State only how many lines of the records contain the string "computer".

- Entries supplied
○ ○ ○

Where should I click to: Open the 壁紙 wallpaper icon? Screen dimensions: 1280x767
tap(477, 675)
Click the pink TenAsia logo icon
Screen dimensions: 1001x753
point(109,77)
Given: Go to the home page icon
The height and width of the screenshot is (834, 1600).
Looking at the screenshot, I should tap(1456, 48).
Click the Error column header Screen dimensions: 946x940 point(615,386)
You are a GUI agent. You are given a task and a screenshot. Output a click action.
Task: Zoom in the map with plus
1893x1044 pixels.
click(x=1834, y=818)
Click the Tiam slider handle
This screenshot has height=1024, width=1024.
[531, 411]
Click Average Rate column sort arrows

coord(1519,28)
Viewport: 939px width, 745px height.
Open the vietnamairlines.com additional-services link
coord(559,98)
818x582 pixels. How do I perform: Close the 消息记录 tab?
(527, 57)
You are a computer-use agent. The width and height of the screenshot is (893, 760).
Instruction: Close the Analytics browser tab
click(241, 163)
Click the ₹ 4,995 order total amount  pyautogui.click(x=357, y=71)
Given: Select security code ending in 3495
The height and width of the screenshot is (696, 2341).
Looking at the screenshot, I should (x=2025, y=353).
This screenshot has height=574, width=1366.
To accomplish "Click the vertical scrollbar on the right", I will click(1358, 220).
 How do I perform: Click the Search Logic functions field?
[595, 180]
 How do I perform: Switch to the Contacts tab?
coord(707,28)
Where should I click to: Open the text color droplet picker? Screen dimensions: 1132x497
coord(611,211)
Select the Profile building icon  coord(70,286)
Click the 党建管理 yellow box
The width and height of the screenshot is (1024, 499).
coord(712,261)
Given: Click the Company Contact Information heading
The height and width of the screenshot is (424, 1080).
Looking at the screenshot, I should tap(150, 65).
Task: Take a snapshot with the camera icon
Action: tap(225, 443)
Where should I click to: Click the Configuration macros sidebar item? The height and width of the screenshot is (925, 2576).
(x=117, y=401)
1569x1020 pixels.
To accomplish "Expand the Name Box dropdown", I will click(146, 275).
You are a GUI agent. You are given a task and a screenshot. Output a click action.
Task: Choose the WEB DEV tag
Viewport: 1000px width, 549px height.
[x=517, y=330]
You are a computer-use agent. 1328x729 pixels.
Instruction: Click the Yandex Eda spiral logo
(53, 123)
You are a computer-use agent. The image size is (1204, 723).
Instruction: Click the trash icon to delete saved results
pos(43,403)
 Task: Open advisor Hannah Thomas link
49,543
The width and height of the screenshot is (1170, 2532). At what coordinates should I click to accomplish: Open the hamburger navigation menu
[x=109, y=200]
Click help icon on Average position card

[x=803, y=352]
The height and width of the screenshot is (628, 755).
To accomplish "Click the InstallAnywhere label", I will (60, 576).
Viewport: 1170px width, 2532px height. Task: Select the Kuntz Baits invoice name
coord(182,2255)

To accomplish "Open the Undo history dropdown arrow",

○ ○ ○

- Response area
3